= Occupational skin diseases =

Human skin diseases resulting from work activity

Occupational skin diseases are ranked among the top five occupational diseases in many countries.

Contact dermatitis due to irritation is inflammation of the skin which results from a contact with an irritant. It has been observed that this type of dermatitis does not require prior sensitization of the immune system. There have been studies to support that past or present atopic dermatitis is a risk factor for this type of dermatitis. Common irritants include detergents, acids, alkalis, oils, organic solvents and reducing agents.

Clinical manifestations of the contact dermatitis are also modified by external factors such as environmental factors (mechanical pressure, temperature, and humidity) and predisposing characteristics of the individual (age, sex, ethnic origin, preexisting skin disease, atopic skin diathesis, and anatomic region exposed.

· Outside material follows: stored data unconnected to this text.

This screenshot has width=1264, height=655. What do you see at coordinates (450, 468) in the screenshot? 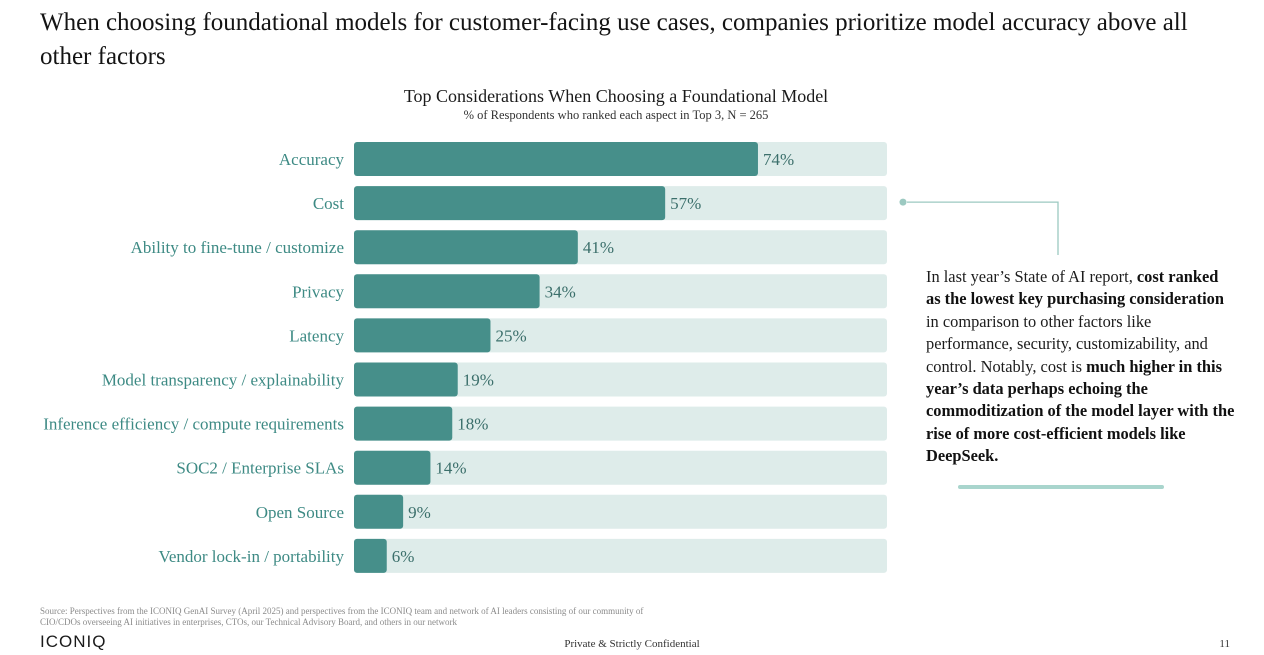
I see `value-label: 14%` at bounding box center [450, 468].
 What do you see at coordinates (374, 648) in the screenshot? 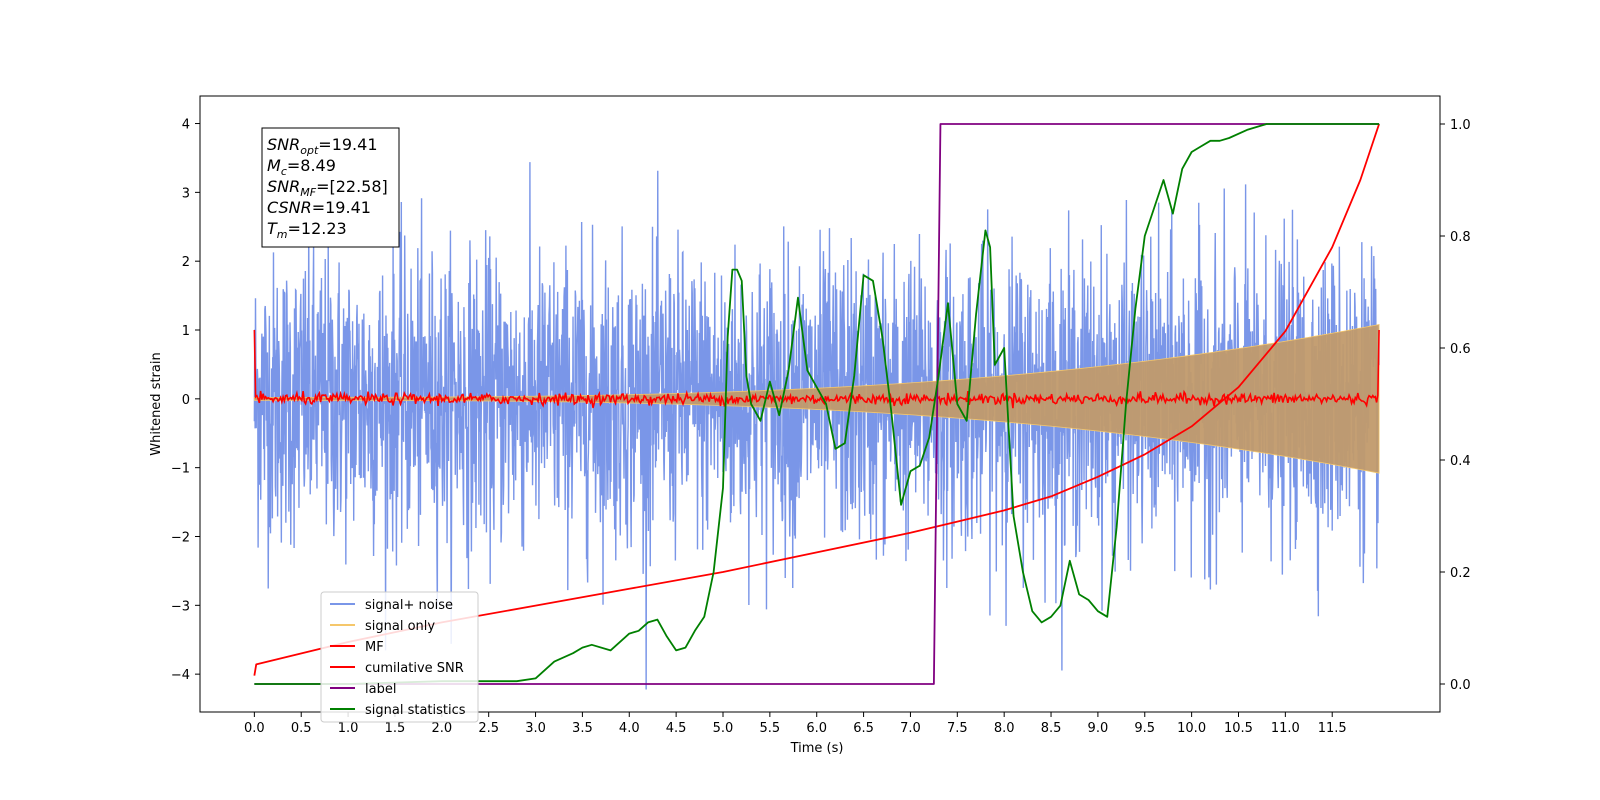
I see `legend-entry: MF` at bounding box center [374, 648].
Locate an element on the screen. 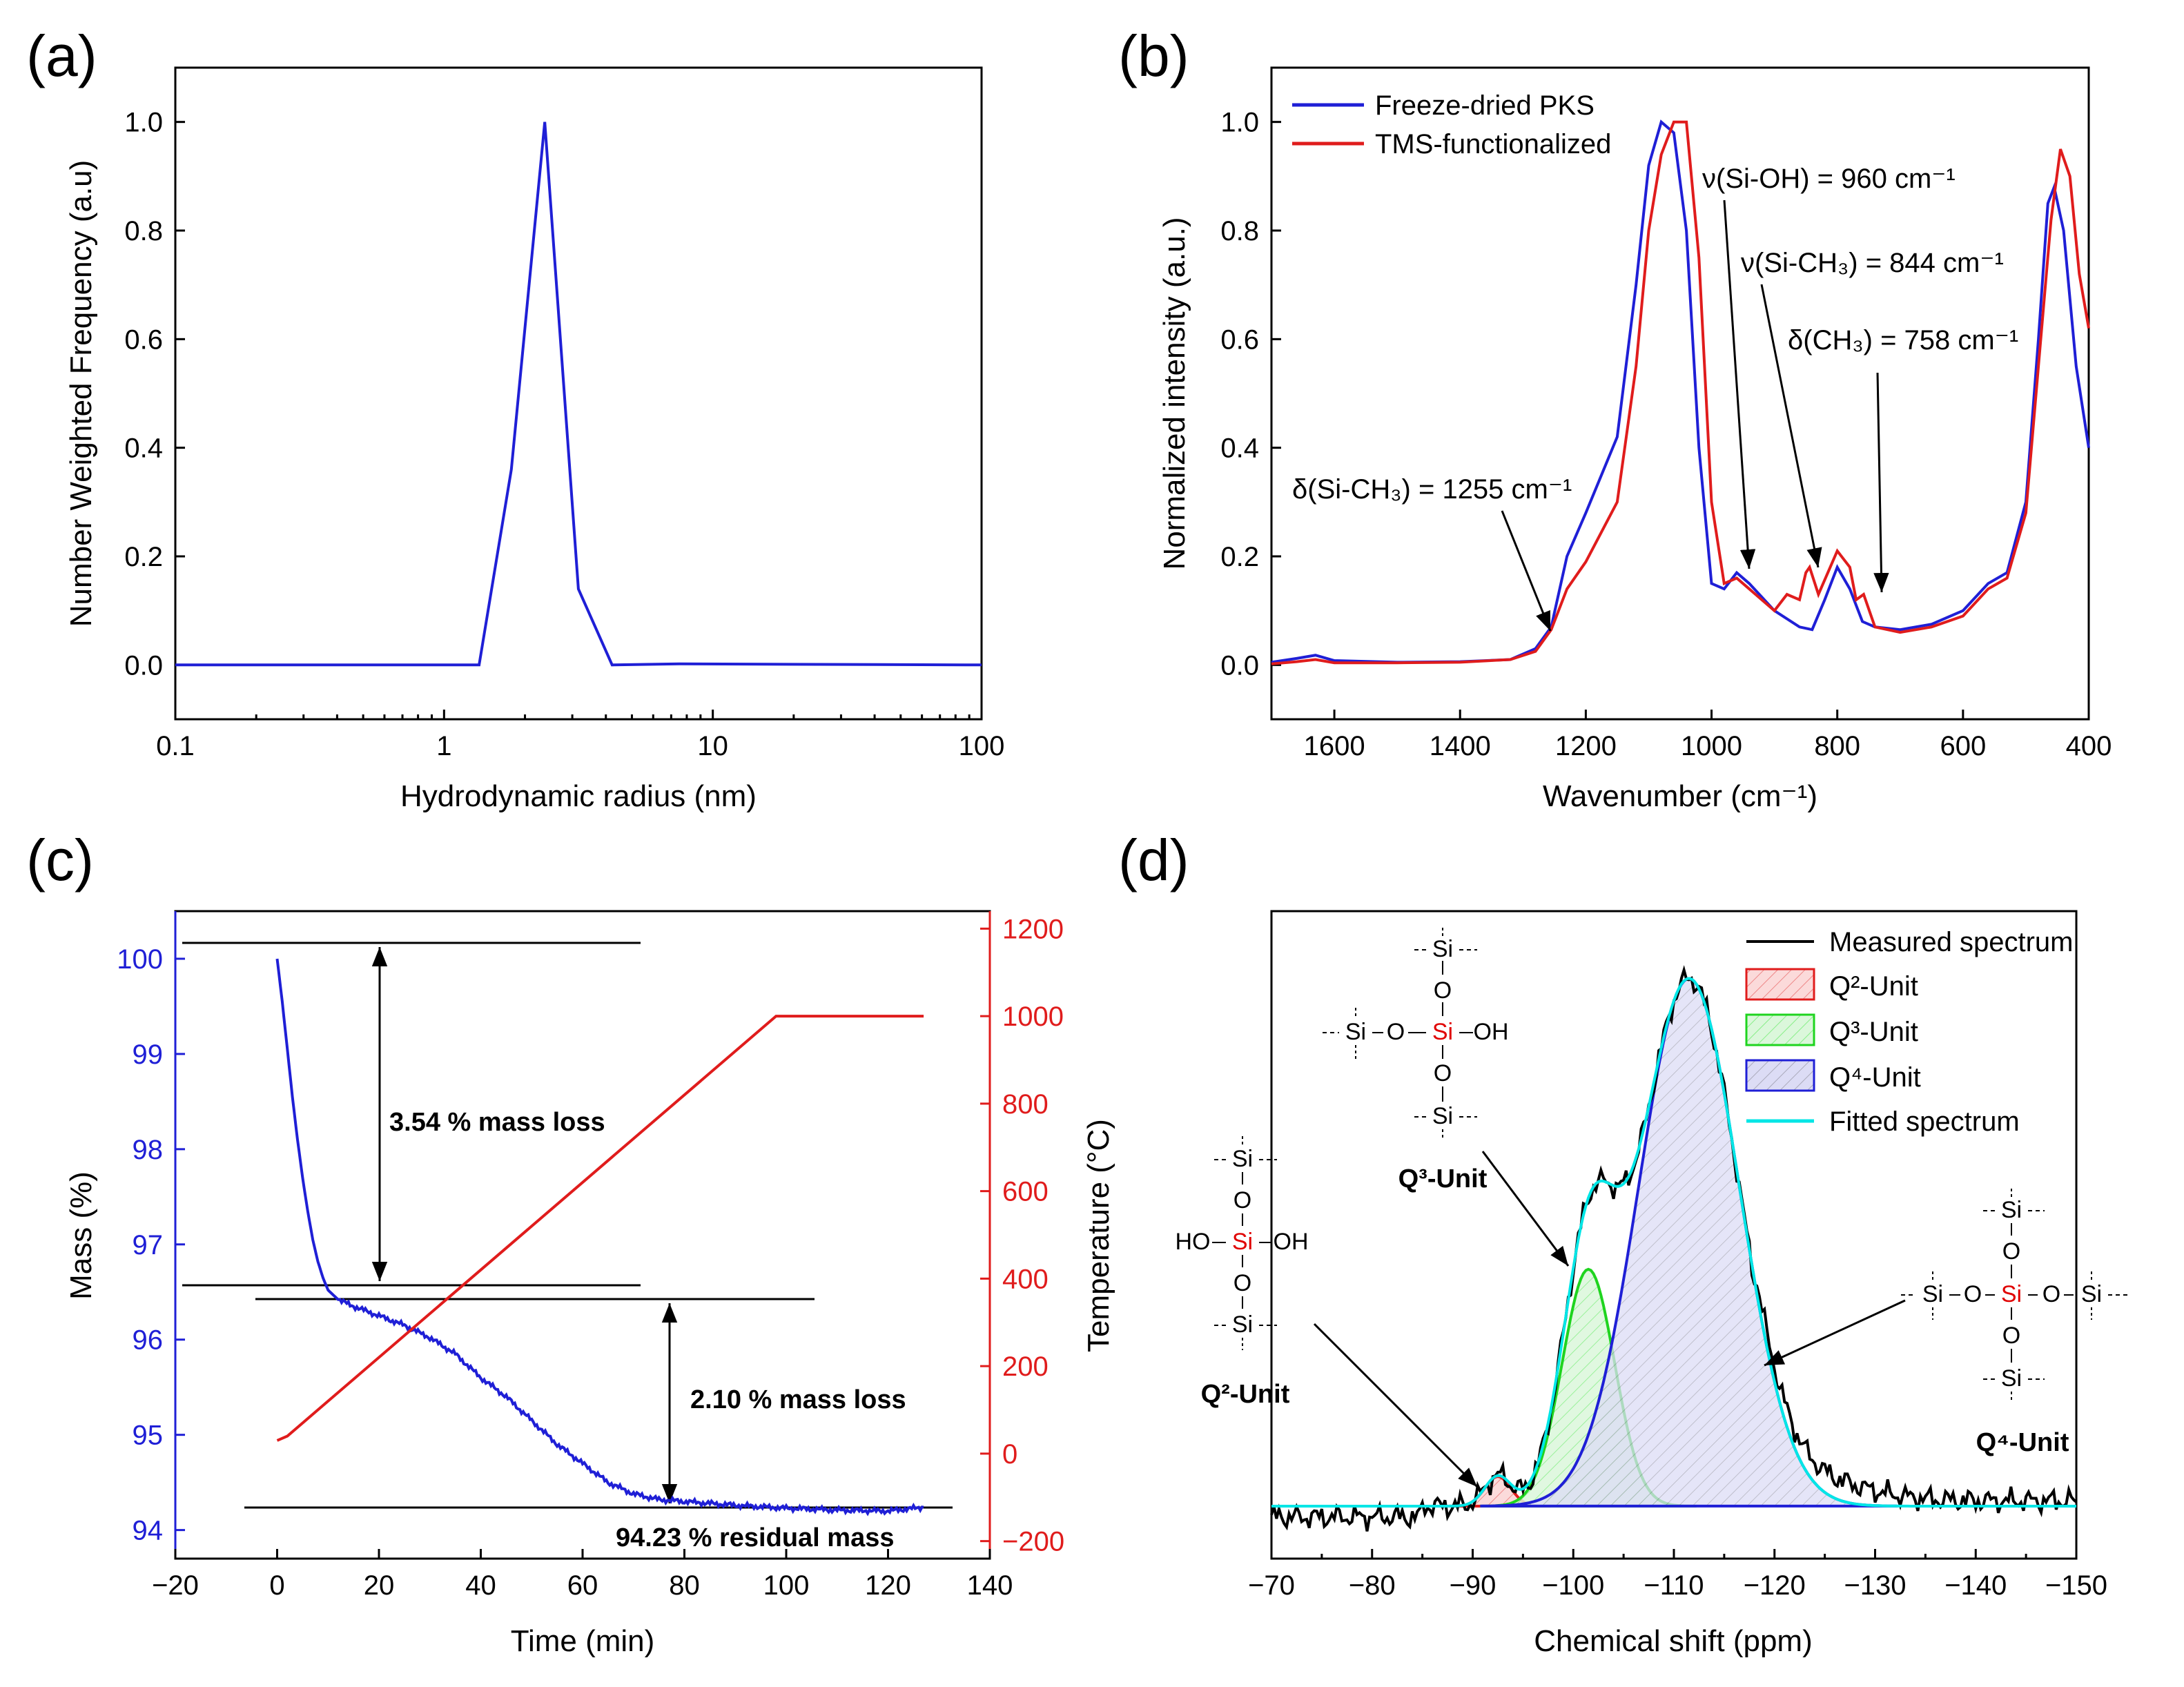 The image size is (2184, 1687). freeze-dried-pks-line is located at coordinates (1680, 392).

Another occupational skin disease is glove-related hand urticaria, believed to be caused by repeated wearing and removal of the gloves. It has been reported as an occupational problem among healthcare workers. The reaction is caused by the latex or the nitrile present in the gloves.
==Types==
The acute form of this dermatitis develops on exposure of the skin to a strong irritant or caustic chemical. This exposure can occur as a result of accident at a workplace. The irritant reaction increases in its intensity within minutes to hours of exposure and reaches its peak quickly. After the reaction has reached its peak level, it starts to heal. This process is known as decrescendo phenomenon. The most frequent potent irritants leading to this type of dermatitis are acids and alkaline solutions. The symptoms include redness and swelling of the skin along with the formation of blisters.

The chronic form occurs as a result of repeated exposure of the skin to weak irritants over long periods of time.

==Prevention==

Prevention measures include avoidance of the irritant through its removal from the workplace or through technical shielding by the use of potent irritants in closed systems or automation, irritant replacement or removal and personal protection of workers. Low quality evidence exists for the effectiveness of certain therapies and their ability to specifically prevent hand skin irritation in the workplace. The limited evidence that does exist suggests that moisturizers used alone or in combination with a barrier cream can result in a clinically beneficial effect in the long or short-term primary prevention of occupational irritant hand dermatitis.